Inspired by a visit to the New York City-based Morgan hotel, the siblings switched gears from restaurant owners to hoteliers. The pair’s first project was an $8-million conversion of their father’s office building into the 126-room Hôtel Germain des Prés in Sainte-Foy, Que. “It was 1986 and we didn’t know about boutique hotels,” said Germain. “We started thinking we could expand across the country in the mid ‘90s,” Germain explained.
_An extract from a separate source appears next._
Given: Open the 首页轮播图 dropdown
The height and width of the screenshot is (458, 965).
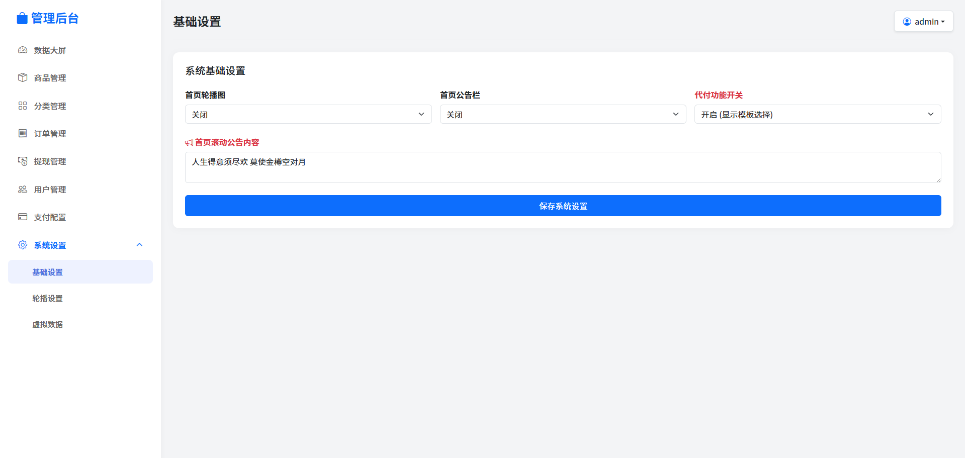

Today, the Groupe Germain empire has grown to eight hotels — including five Le Germain boutique hotels spanning Quebec City, Montreal, Toronto and Calgary; and three Alt Hotels, a new “affordable-chic” focus-service brand currently expanding to Halifax, Winnipeg and Montreal. “We saw an opportunity in the three-star segment to create a concept [focused] on design, where you have a $150 [price range] to get great design and a comfortable room,” she explains. In fact, Alt Hotels’ unique fee structure means guests pay $150 a night, regardless of the time of year; however, she admitted the price point needs tweaking. But, she says, she plans to keep the price-per-room the same for each hotel, while prices vary by city.

Germain shared her recipe for success, including reinventing her offerings, and giving personalized service. “We talk a lot about innovation these days, and this is something that is really important in our family,” says Germain, who explained the importance of continuously innovating a hotel space. For example, when the company opened its  Hotel Le Germain in Toronto’s Maple Leaf Square,adjacent to the Air Canada Centre, it decided to add a personal touch by featuring art of famous athletes wearing gym gear. She also credits her success to her people-focused approach, from hiring employees with a “can-do” attitude, to offering personalized, non-scripted service.
Wrapping up the breakfast, Germain, who received an honourary doctorate from Ryerson University last summer, was adamant on never forgetting the hospitality side of the brand. “This is a people business: give them what they want, and give them what they don’t know they want.”